* _Supplied information_
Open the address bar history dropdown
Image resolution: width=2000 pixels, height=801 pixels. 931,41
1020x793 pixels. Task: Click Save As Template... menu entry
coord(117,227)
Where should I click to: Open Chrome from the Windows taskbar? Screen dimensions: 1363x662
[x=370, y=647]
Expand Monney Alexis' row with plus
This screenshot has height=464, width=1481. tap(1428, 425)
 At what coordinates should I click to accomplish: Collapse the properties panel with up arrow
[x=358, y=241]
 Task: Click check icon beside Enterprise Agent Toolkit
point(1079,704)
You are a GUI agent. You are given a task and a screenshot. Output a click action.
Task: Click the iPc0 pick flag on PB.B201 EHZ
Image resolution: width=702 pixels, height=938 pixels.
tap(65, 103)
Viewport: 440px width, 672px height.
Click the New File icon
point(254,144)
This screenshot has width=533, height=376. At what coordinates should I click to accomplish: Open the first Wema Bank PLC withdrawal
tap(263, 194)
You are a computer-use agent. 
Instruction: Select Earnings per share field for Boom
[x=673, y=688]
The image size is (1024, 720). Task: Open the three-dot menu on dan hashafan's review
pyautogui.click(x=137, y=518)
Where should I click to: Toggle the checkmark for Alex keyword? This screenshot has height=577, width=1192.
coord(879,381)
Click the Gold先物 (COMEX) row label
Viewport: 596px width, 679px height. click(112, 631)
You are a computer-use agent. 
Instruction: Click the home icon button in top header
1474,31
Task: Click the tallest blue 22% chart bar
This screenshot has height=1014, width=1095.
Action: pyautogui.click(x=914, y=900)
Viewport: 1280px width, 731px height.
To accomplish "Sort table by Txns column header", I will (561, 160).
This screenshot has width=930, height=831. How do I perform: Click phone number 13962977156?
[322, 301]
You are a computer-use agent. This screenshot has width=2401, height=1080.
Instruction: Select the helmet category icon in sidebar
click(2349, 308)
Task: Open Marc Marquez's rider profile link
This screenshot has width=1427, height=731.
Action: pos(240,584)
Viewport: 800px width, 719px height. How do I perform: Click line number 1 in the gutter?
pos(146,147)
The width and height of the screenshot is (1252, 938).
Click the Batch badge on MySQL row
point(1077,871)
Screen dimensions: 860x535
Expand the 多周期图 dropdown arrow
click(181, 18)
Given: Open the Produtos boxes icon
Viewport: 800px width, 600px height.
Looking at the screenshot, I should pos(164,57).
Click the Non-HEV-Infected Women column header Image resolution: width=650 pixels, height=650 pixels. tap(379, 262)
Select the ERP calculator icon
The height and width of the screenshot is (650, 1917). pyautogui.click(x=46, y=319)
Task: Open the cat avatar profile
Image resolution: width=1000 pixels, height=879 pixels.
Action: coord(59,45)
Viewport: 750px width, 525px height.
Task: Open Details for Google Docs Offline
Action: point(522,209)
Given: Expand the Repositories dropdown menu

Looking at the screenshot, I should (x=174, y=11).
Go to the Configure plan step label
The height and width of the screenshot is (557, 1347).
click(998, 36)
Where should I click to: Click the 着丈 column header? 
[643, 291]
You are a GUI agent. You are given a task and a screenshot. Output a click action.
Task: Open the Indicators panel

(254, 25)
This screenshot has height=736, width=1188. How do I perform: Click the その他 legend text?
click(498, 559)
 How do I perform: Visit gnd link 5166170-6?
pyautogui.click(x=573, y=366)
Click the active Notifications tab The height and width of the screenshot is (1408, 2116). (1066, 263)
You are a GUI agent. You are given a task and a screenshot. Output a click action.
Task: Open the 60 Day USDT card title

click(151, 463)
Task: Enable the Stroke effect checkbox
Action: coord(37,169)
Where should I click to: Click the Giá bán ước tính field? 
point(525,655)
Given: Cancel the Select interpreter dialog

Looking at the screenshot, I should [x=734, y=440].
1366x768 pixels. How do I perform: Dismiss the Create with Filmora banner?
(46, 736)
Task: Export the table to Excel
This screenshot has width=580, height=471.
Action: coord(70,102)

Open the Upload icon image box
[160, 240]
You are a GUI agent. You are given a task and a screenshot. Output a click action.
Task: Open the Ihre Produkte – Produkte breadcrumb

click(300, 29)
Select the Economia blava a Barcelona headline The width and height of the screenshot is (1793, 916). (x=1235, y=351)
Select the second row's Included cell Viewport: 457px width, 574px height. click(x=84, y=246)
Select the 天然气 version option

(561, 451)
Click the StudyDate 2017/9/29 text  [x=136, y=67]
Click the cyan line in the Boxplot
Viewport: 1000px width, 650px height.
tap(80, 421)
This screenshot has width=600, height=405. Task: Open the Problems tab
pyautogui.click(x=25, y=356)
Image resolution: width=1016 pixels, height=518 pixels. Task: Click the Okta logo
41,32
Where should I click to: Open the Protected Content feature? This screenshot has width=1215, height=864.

* _Work to be completed_
Retype the material in full, keeping each line exactly as it is.

* _Task answer_
Open the address bar history dropdown
Image resolution: width=2000 pixels, height=801 pixels. 931,41
1020x793 pixels. Task: Click Save As Template... menu entry
coord(117,227)
Where should I click to: Open Chrome from the Windows taskbar? Screen dimensions: 1363x662
[x=370, y=647]
Expand Monney Alexis' row with plus
This screenshot has height=464, width=1481. tap(1428, 425)
 At what coordinates should I click to accomplish: Collapse the properties panel with up arrow
[x=358, y=241]
 Task: Click check icon beside Enterprise Agent Toolkit
point(1079,704)
You are a GUI agent. You are given a task and a screenshot. Output a click action.
Task: Click the iPc0 pick flag on PB.B201 EHZ
Image resolution: width=702 pixels, height=938 pixels.
tap(65, 103)
Viewport: 440px width, 672px height.
Click the New File icon
point(254,144)
This screenshot has width=533, height=376. At what coordinates should I click to accomplish: Open the first Wema Bank PLC withdrawal
tap(263, 194)
You are a computer-use agent. 
Instruction: Select Earnings per share field for Boom
[x=673, y=688]
The image size is (1024, 720). Task: Open the three-dot menu on dan hashafan's review
pyautogui.click(x=137, y=518)
Where should I click to: Toggle the checkmark for Alex keyword? This screenshot has height=577, width=1192.
coord(879,381)
Click the Gold先物 (COMEX) row label
Viewport: 596px width, 679px height. click(112, 631)
You are a computer-use agent. 
Instruction: Click the home icon button in top header
1474,31
Task: Click the tallest blue 22% chart bar
This screenshot has height=1014, width=1095.
Action: pyautogui.click(x=914, y=900)
Viewport: 1280px width, 731px height.
To accomplish "Sort table by Txns column header", I will (561, 160).
This screenshot has width=930, height=831. How do I perform: Click phone number 13962977156?
[322, 301]
You are a computer-use agent. This screenshot has width=2401, height=1080.
Instruction: Select the helmet category icon in sidebar
click(2349, 308)
Task: Open Marc Marquez's rider profile link
This screenshot has width=1427, height=731.
Action: pos(240,584)
Viewport: 800px width, 719px height. How do I perform: Click line number 1 in the gutter?
pos(146,147)
The width and height of the screenshot is (1252, 938).
Click the Batch badge on MySQL row
point(1077,871)
Screen dimensions: 860x535
Expand the 多周期图 dropdown arrow
click(181, 18)
Given: Open the Produtos boxes icon
Viewport: 800px width, 600px height.
Looking at the screenshot, I should pos(164,57).
Click the Non-HEV-Infected Women column header Image resolution: width=650 pixels, height=650 pixels. tap(379, 262)
Select the ERP calculator icon
The height and width of the screenshot is (650, 1917). pyautogui.click(x=46, y=319)
Task: Open the cat avatar profile
Image resolution: width=1000 pixels, height=879 pixels.
Action: coord(59,45)
Viewport: 750px width, 525px height.
Task: Open Details for Google Docs Offline
Action: point(522,209)
Given: Expand the Repositories dropdown menu

Looking at the screenshot, I should (x=174, y=11).
Go to the Configure plan step label
The height and width of the screenshot is (557, 1347).
click(998, 36)
Where should I click to: Click the 着丈 column header? 
[643, 291]
You are a GUI agent. You are given a task and a screenshot. Output a click action.
Task: Open the Indicators panel

(254, 25)
This screenshot has height=736, width=1188. How do I perform: Click the その他 legend text?
click(498, 559)
 How do I perform: Visit gnd link 5166170-6?
pyautogui.click(x=573, y=366)
Click the active Notifications tab The height and width of the screenshot is (1408, 2116). (1066, 263)
You are a GUI agent. You are given a task and a screenshot. Output a click action.
Task: Open the 60 Day USDT card title

click(151, 463)
Task: Enable the Stroke effect checkbox
Action: coord(37,169)
Where should I click to: Click the Giá bán ước tính field? 
point(525,655)
Given: Cancel the Select interpreter dialog

Looking at the screenshot, I should [x=734, y=440].
1366x768 pixels. How do I perform: Dismiss the Create with Filmora banner?
(46, 736)
Task: Export the table to Excel
This screenshot has width=580, height=471.
Action: coord(70,102)

Open the Upload icon image box
[160, 240]
You are a GUI agent. You are given a task and a screenshot. Output a click action.
Task: Open the Ihre Produkte – Produkte breadcrumb

click(300, 29)
Select the Economia blava a Barcelona headline The width and height of the screenshot is (1793, 916). (x=1235, y=351)
Select the second row's Included cell Viewport: 457px width, 574px height. click(x=84, y=246)
Select the 天然气 version option

(561, 451)
Click the StudyDate 2017/9/29 text  [x=136, y=67]
Click the cyan line in the Boxplot
Viewport: 1000px width, 650px height.
tap(80, 421)
This screenshot has width=600, height=405. Task: Open the Problems tab
pyautogui.click(x=25, y=356)
Image resolution: width=1016 pixels, height=518 pixels. Task: Click the Okta logo
41,32
Where should I click to: Open the Protected Content feature? This screenshot has width=1215, height=864.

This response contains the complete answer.